Healthcare News: CMS grants four drugs and biologicals to pass-through status
Providers will receive pass-through payment for four additional drugs and biologicals as part of the April OPPS update.
CMS granted pass through status for these four HCPCS codes:
• C9288, injection, centruroides (scorpion) immune f(ab)2 (equine), 1 vial
• C9289, injection, asparaginase erwinia chrysanthemi, 1,000 international units (IU)

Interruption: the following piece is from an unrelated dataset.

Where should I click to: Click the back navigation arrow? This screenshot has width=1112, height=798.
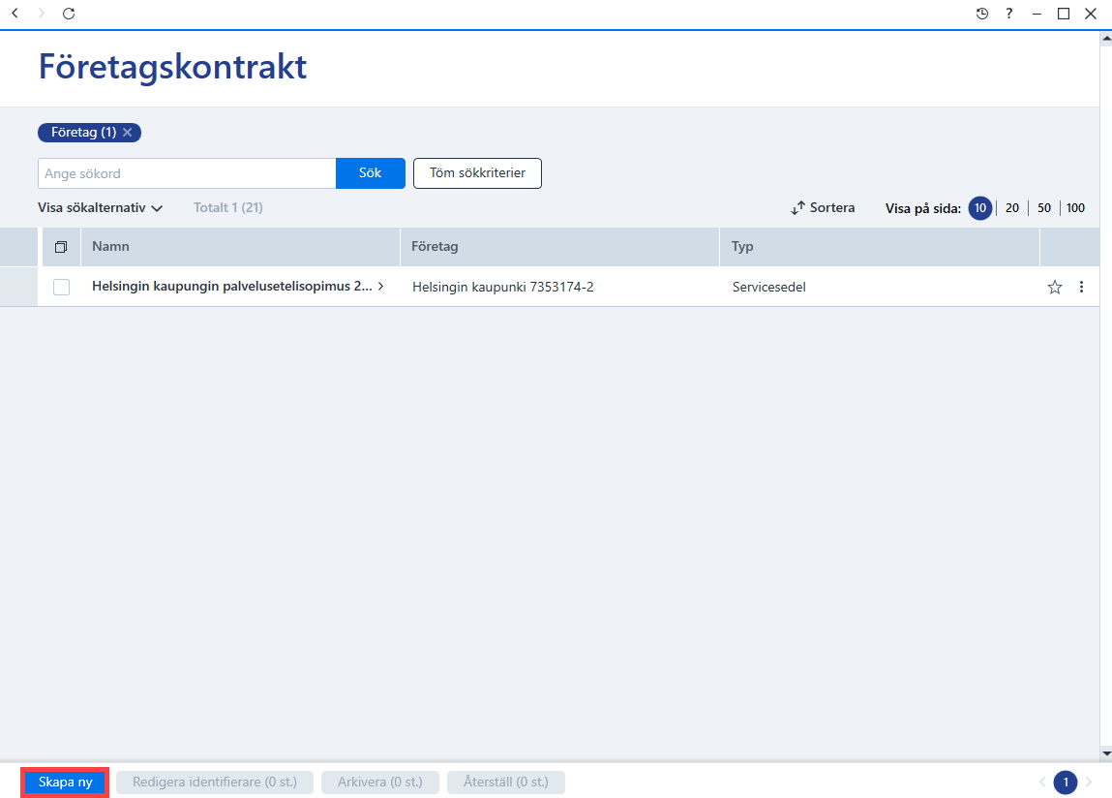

• C9290, injection, bupivicaine liposome, 1 mg
• C9291, injection, aflibercept, 2 mg vial
CMS published specific instructions about reporting and reimbursement for code C9291 in MLN Matters 7784:
Eylea (aflibercept) is packaged in a sterile, 3 mL single use vial containing a 0.278 mL fill of 40 mg/mL Eylea (NDC 61755-0005-02). As approved by the Food and Drug Administration (FDA), the recommended dose for Eylea is 2 mg every 4 weeks, followed by 2 mg every 8 weeks. Payment for HCPCS code C9291 is for the entire contents of the single-use vial, which is labeled as providing a 2 mg dose of aflibercept. As indicated in 42 CFR § 414.904, CMS calculates an ASP [average sales price] payment limit based on the amount of product included in a vial or other container as reflected on the FDA-approved label, and any additional product contained in the vial or other container does not represent a cost to providers and is not incorporated into the ASP payment limit. In addition, no payment is made for amounts of product in excess of that reflected on the FDA-approved label.

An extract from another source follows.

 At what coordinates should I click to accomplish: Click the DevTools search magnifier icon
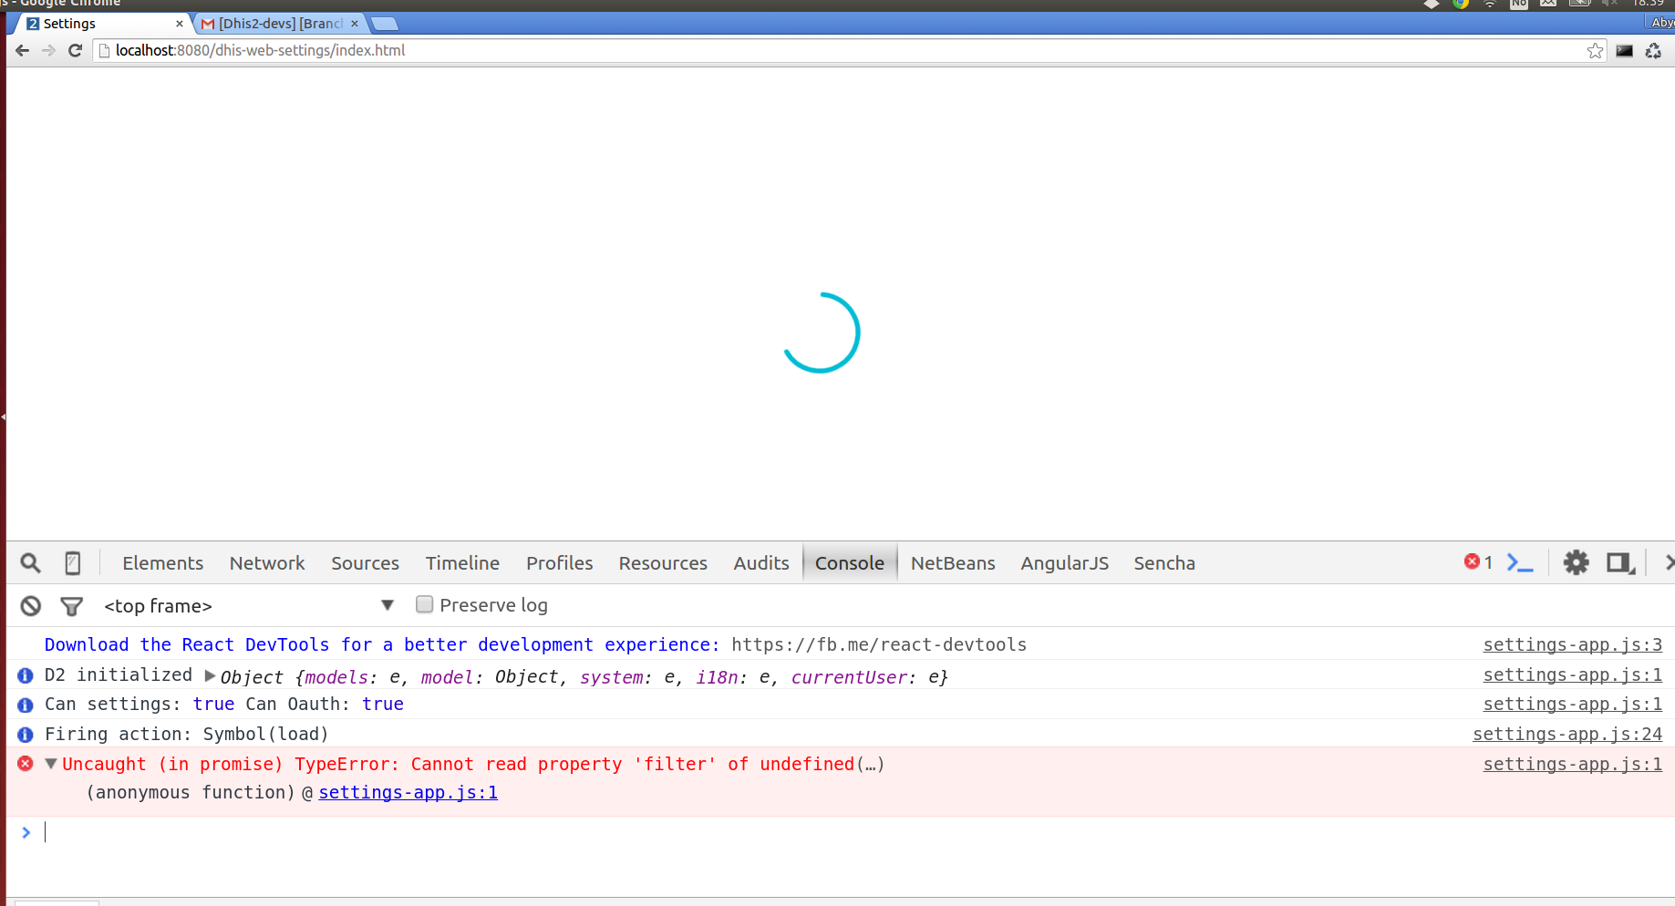tap(30, 563)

CMS notes that the approved FDA dose is 2 mg and by HCPCS code description, that dosage is the lowest reportable unit. CMS further notes that this is the maximum amount of this product that may be reported and reimbursed for this single-use vial. Facilities should not report a wasted amount for any overfill that might be noted on the vial. CMS could create a medically unlikely edit for this HCPCS code.